[YOUR GOAL]
Look below for the line that has "Open the Kreditorer recipient type dropdown". Set down the lines from there through the line that has "The height and width of the screenshot is (432, 576).", exactly as written.

Saved entries:
---+---

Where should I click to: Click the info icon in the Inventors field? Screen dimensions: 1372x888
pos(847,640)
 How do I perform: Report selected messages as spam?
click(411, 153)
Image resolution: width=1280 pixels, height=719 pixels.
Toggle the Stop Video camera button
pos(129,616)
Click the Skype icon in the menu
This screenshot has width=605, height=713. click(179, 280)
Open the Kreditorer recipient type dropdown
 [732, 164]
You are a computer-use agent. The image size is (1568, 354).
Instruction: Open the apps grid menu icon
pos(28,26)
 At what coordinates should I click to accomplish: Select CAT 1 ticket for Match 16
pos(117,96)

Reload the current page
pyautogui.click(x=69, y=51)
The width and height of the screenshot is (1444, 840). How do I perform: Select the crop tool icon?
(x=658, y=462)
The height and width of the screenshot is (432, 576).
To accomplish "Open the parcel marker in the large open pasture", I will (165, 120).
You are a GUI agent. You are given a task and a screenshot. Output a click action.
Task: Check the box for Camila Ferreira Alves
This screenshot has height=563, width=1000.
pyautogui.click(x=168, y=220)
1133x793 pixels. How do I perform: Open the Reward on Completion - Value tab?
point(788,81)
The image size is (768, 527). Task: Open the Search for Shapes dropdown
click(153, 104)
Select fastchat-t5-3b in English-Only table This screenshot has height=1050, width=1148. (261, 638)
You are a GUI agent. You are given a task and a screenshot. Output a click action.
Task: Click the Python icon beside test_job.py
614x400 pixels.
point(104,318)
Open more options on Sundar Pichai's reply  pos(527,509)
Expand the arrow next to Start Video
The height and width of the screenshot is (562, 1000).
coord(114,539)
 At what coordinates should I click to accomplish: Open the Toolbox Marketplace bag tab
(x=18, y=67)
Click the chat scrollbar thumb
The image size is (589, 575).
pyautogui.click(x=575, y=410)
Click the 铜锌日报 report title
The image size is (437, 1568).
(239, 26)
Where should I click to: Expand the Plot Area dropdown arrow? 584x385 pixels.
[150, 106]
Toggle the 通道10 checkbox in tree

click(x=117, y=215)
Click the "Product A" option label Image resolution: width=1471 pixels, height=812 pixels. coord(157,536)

---+---

[EXPECTED ANSWER]
Open the Kreditorer recipient type dropdown
 [732, 164]
You are a computer-use agent. The image size is (1568, 354).
Instruction: Open the apps grid menu icon
pos(28,26)
 At what coordinates should I click to accomplish: Select CAT 1 ticket for Match 16
pos(117,96)

Reload the current page
pyautogui.click(x=69, y=51)
The width and height of the screenshot is (1444, 840). How do I perform: Select the crop tool icon?
(x=658, y=462)
The height and width of the screenshot is (432, 576).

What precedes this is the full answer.